Brian Axel pinpoints the potential problem with such terminology in his ethnography of the Sikh diaspora: “One would be hard put to say that, preferring the local to the global, there are no diasporas, rather Chinese in New York or, for example, Sikhs in London” (2001:1). He opts instead for the doubled “Sikh diaspora as a diaspora” (8) to reiterate that it is the diaspora itself that is his object of study, not “exemplary” members of it in any particular location (1). Chapter 6 explains why the Thangmi case complicates such definitions of diaspora. My point here is that focusing on a diaspora, or any other type of multisited community, as the object of one’s study does not obviate the need to evaluate carefully how various members of it orient themselves within specific nation-state frameworks at specific historical junctures.
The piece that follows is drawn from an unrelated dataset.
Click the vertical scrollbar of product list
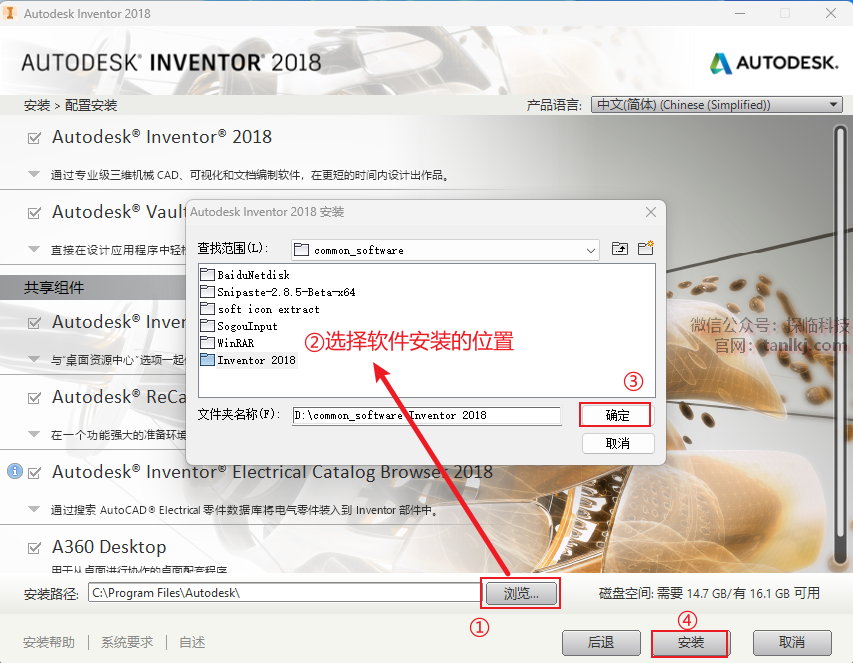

For me, the word “in” locates a set of actions within the ideological framework of a nation, not a body within a bounded physical territory. When I write “Thangmi in Nepal,” I mean “Thangmi acting in relation to the nation-state of Nepal as a primary frame, although they may have spent time in India, or at other times have acted in relation to the nation-state of India as a primary frame, and/or may be aware of the relationship between the two frames in shaping their actions, even if they have not actually visited the other country.” “Thangmi in India” means the converse. By “Thangmi in Nepal” or “Thangmi in India,” I do not intend to imply “Thangmi who have never left Nepal” or “Thangmi who have a certain essential quality because they were born in, or live in, India.” Sometimes, I use “Thangmi from Nepal” when referring to “Thangmi acting in relation to the nationstate of Nepal as a primary frame, but who are physically present in India at the point of action,” and “Thangmi from India” when I mean the opposite.
Why do I not simply use the more obvious “Nepalese Thangmi” or “Nepali Thangmi,” and “Indian Thangmi”? As described in the Preface to this book, for political and legal reasons that must be taken seriously, each of these terms is rejected by some subset of those ostensibly described by it.